• Study text:
UC Berkeley Web Feature
Daylight Saving Time gotchas may get you
BERKELEY – Got a hot meeting Monday morning? You may need to double-check your watch, your calendar, and your key ring.
Daylight Saving Time (DST) goes into effect this weekend, as timepieces "spring forward" an hour at 2 a.m. Sunday. The 2007 change is occurring three weeks earlier than usual, thanks to a bill that slipped quietly through Congress in 2005 in an effort to cut energy consumption.
(Photo by Steve McConnell/UC Berkeley)
Normally, DST just means remembering to set your various clocks - bedside, car, microwave, office cubicle - ahead an hour as you start the week. But in this highly technological society, changing the time of the time change is having unintended consequences that stretch far and wide, as computers, VCRs, cell phones and other devices that "automatically" compensate for DST have to be taught that there's a new set of rules in effect. On the UC Berkeley campus, this ripple effect stretches from individual desktops to centrally managed servers and calendaring applications to time-programmed door locks.

• Provided data:
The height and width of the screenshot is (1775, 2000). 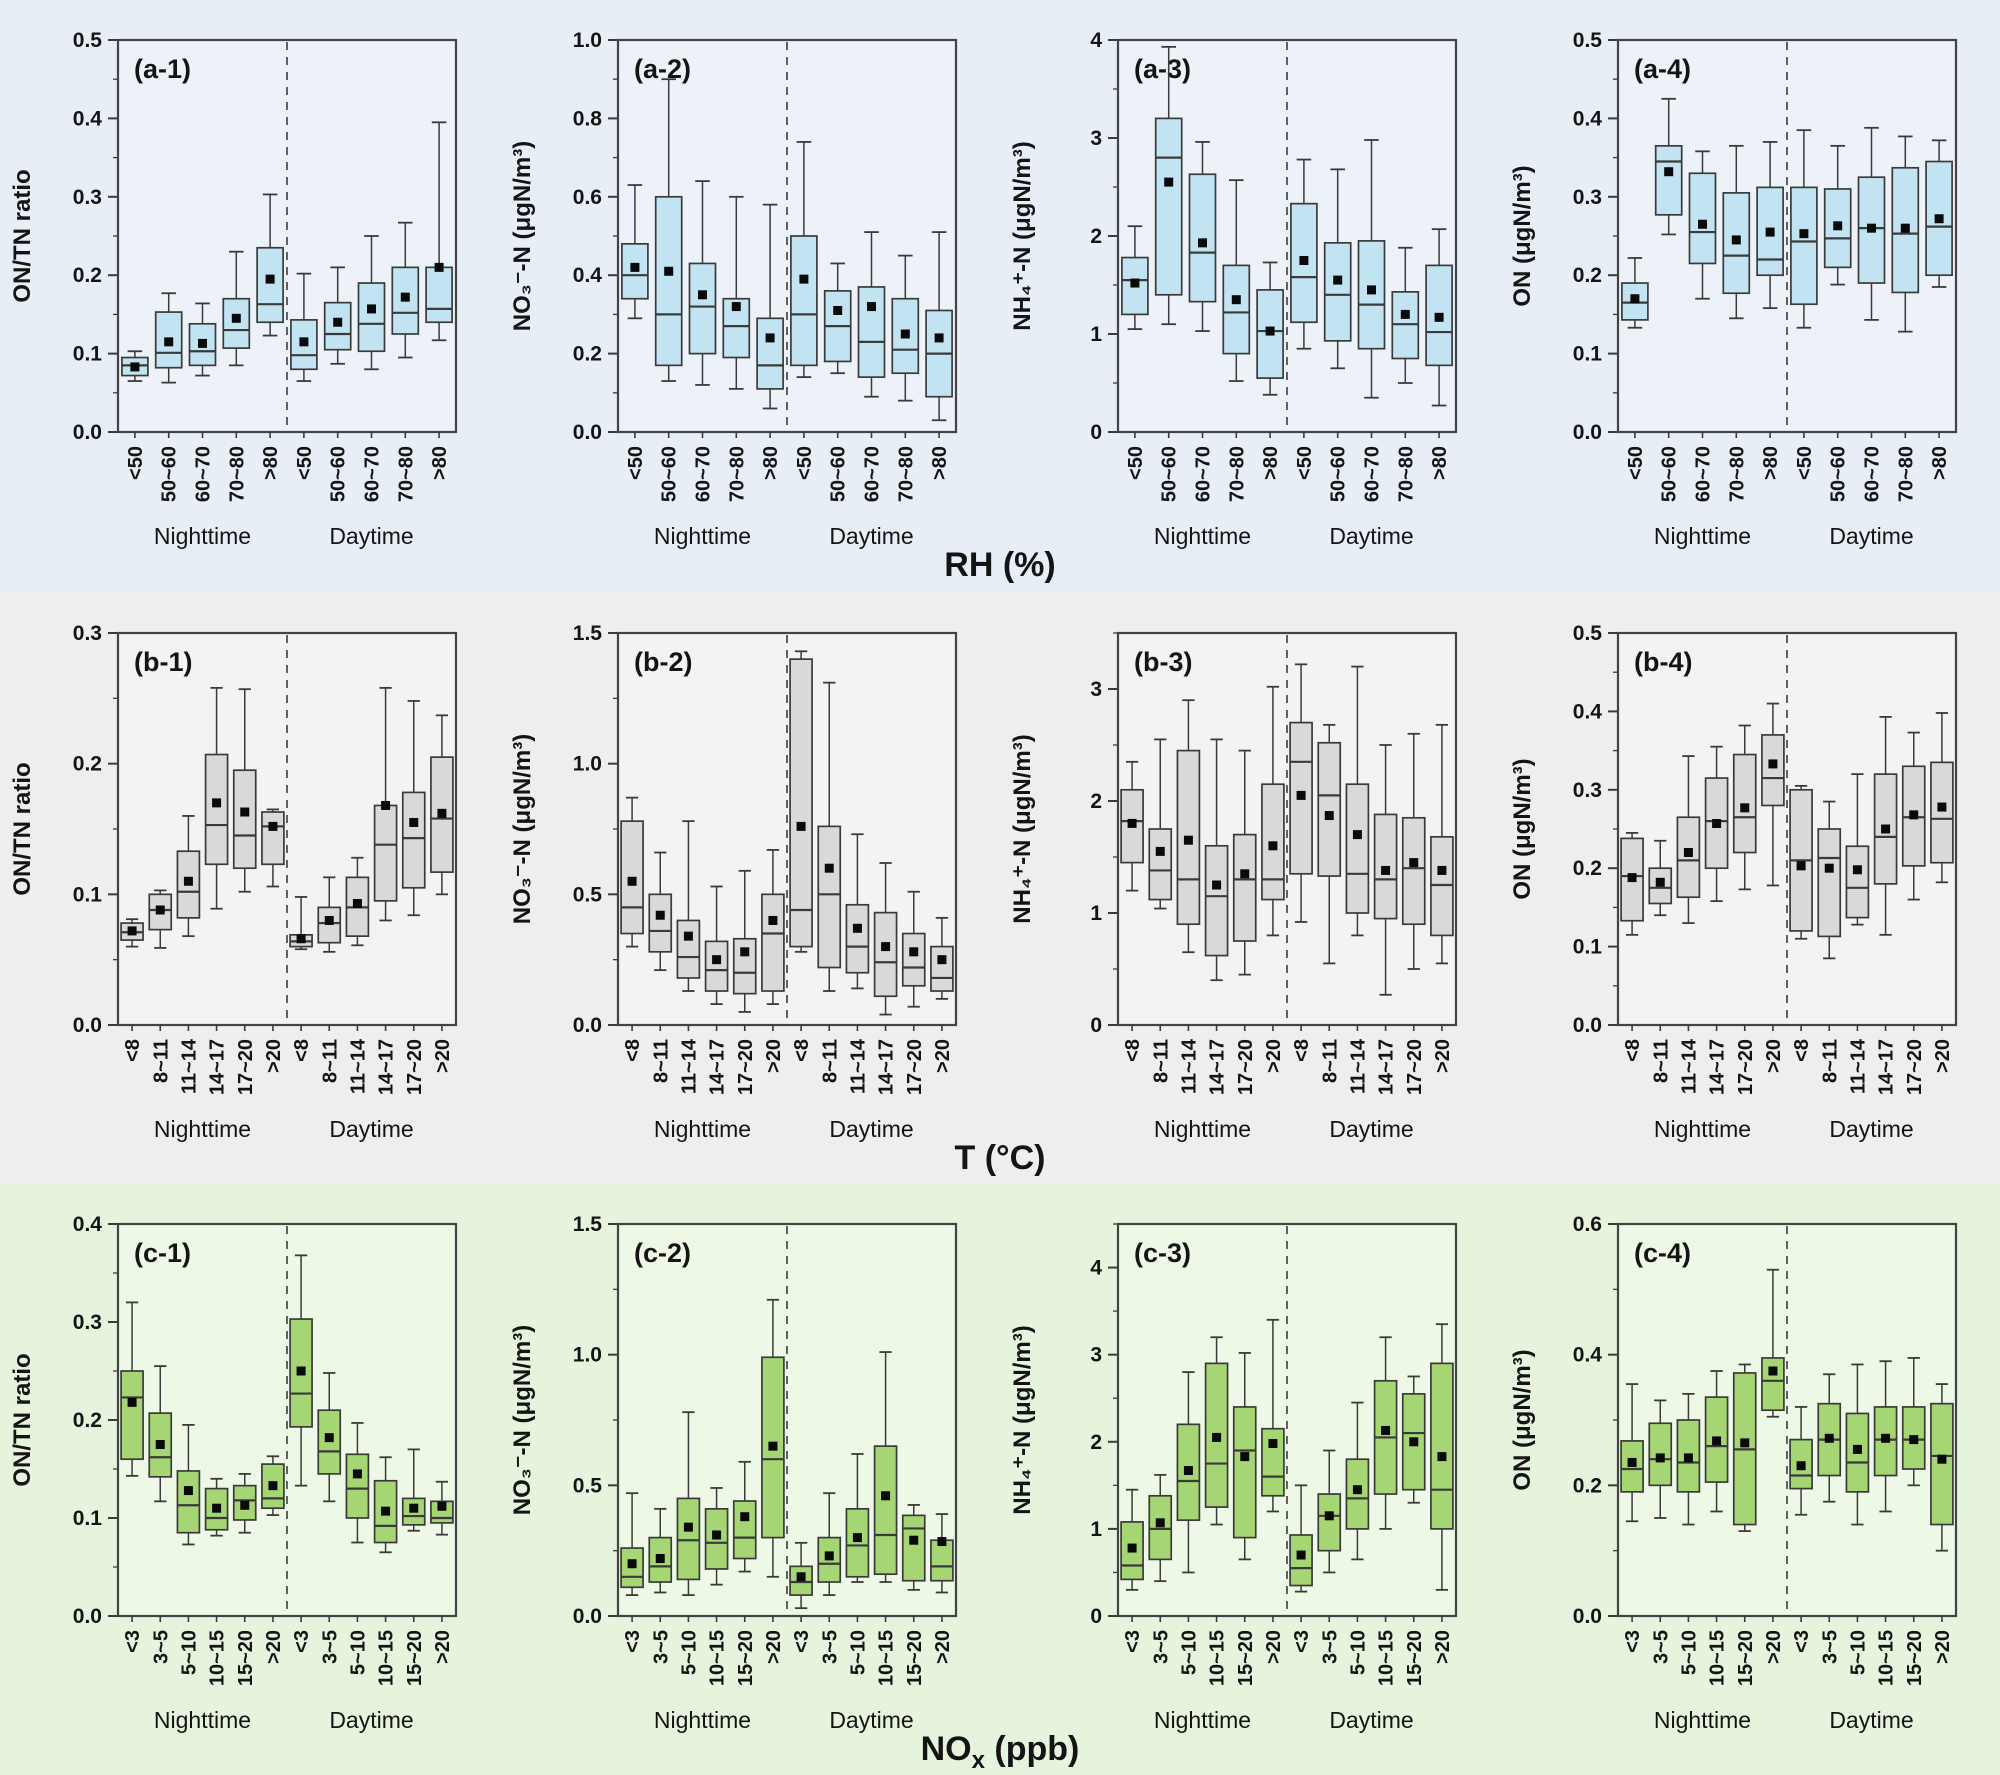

• What to produce: List the kinds of clocks that the Daylight Saving Time article above says people normally remember to set ahead an hour.

• Worked solution: Bedside, car, microwave, office cubicle